▸ **Problem to solve**: Rewrite the lines of the material below as a Markdown table with the columns "No." and "Text", starting with the line containing "Click the Erwachsene count input field" and continuing through the line containing "Action: tap(302, 154)". Give each line its row number and omit blank lines.

▸ **Lines of data**:
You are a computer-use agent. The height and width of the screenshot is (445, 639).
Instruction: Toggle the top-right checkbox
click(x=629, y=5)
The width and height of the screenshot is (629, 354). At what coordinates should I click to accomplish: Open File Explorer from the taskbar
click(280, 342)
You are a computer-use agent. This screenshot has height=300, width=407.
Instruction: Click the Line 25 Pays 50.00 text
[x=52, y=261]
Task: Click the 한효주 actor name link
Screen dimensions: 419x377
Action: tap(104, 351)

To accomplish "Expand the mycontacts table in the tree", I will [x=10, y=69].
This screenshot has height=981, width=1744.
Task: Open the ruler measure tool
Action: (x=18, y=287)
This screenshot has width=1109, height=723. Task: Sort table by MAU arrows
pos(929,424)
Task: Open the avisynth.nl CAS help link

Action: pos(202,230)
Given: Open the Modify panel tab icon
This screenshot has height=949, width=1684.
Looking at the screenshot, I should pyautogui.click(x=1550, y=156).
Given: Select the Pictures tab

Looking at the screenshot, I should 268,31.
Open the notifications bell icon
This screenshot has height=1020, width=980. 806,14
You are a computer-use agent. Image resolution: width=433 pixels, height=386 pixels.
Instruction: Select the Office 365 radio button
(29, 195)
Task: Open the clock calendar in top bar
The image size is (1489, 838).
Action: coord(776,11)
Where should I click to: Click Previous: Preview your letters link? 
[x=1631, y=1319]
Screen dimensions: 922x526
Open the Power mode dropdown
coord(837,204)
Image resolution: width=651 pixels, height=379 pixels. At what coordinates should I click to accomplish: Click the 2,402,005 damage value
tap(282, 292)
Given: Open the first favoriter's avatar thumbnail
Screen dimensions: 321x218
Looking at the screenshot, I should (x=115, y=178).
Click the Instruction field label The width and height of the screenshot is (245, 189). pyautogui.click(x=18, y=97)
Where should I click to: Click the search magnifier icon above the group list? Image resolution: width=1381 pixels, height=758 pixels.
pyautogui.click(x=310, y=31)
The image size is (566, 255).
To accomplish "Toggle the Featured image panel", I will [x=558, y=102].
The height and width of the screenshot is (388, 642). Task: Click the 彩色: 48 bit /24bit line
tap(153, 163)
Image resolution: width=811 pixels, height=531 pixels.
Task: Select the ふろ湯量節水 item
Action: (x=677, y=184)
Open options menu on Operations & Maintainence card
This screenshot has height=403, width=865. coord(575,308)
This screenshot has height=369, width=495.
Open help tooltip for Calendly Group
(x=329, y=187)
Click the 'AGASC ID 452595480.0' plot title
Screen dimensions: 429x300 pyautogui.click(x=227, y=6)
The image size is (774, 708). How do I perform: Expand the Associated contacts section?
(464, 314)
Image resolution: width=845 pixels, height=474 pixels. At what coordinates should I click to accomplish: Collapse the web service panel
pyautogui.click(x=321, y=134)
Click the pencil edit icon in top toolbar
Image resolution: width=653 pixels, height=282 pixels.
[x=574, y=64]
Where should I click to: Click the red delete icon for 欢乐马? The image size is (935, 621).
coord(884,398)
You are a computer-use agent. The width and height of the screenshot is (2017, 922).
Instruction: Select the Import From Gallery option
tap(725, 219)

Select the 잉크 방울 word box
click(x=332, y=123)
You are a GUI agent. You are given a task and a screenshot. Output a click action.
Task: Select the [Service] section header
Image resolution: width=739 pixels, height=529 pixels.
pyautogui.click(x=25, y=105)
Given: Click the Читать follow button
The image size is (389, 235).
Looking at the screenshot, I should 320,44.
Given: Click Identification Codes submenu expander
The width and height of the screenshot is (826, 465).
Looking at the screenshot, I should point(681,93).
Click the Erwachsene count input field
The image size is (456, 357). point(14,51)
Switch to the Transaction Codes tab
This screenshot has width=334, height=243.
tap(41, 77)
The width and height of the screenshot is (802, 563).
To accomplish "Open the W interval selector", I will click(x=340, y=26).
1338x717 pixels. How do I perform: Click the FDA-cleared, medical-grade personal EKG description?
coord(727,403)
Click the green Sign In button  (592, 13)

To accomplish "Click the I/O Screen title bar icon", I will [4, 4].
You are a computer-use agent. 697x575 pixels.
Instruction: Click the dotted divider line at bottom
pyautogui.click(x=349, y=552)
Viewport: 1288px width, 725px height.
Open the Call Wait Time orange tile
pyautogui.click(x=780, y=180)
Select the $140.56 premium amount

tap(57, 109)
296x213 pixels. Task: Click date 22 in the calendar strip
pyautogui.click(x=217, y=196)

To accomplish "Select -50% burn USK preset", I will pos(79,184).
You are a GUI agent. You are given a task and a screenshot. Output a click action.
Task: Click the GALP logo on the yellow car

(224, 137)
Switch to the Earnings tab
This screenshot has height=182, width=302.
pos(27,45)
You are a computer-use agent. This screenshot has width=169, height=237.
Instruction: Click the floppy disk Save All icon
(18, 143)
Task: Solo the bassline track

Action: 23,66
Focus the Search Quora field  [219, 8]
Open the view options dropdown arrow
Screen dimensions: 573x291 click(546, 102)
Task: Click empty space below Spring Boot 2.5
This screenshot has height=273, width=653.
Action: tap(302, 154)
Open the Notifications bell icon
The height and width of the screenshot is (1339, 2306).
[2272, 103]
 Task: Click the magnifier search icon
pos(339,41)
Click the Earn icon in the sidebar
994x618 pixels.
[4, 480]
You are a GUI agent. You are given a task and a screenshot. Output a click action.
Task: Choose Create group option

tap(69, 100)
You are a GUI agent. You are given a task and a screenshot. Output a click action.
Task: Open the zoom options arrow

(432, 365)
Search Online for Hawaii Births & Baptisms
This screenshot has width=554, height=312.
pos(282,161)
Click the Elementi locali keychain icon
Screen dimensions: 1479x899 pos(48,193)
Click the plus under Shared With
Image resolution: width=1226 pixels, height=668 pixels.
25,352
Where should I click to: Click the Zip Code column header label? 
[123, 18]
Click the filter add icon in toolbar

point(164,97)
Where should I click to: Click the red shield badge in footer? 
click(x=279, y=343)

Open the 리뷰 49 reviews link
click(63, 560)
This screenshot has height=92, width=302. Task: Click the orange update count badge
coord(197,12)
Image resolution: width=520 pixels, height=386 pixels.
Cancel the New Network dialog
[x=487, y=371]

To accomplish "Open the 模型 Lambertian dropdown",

▸ **Output below**:
| No. | Text |
|---|---|
| 1 | Click the Erwachsene count input field |
| 2 | The image size is (456, 357). point(14,51) |
| 3 | Switch to the Transaction Codes tab |
| 4 | This screenshot has width=334, height=243. |
| 5 | tap(41, 77) |
| 6 | The width and height of the screenshot is (802, 563). |
| 7 | To accomplish "Open the W interval selector", I will click(x=340, y=26). |
| 8 | 1338x717 pixels. How do I perform: Click the FDA-cleared, medical-grade personal EKG description? |
| 9 | coord(727,403) |
| 10 | Click the green Sign In button  (592, 13) |
| 11 | To accomplish "Click the I/O Screen title bar icon", I will [4, 4]. |
| 12 | You are a computer-use agent. 697x575 pixels. |
| 13 | Instruction: Click the dotted divider line at bottom |
| 14 | pyautogui.click(x=349, y=552) |
| 15 | Viewport: 1288px width, 725px height. |
| 16 | Open the Call Wait Time orange tile |
| 17 | pyautogui.click(x=780, y=180) |
| 18 | Select the $140.56 premium amount |
| 19 | tap(57, 109) |
| 20 | 296x213 pixels. Task: Click date 22 in the calendar strip |
| 21 | pyautogui.click(x=217, y=196) |
| 22 | To accomplish "Select -50% burn USK preset", I will pos(79,184). |
| 23 | You are a GUI agent. You are given a task and a screenshot. Output a click action. |
| 24 | Task: Click the GALP logo on the yellow car |
| 25 | (224, 137) |
| 26 | Switch to the Earnings tab |
| 27 | This screenshot has height=182, width=302. |
| 28 | pos(27,45) |
| 29 | You are a computer-use agent. This screenshot has width=169, height=237. |
| 30 | Instruction: Click the floppy disk Save All icon |
| 31 | (18, 143) |
| 32 | Task: Solo the bassline track |
| 33 | Action: 23,66 |
| 34 | Focus the Search Quora field  [219, 8] |
| 35 | Open the view options dropdown arrow |
| 36 | Screen dimensions: 573x291 click(546, 102) |
| 37 | Task: Click empty space below Spring Boot 2.5 |
| 38 | This screenshot has height=273, width=653. |
| 39 | Action: tap(302, 154) |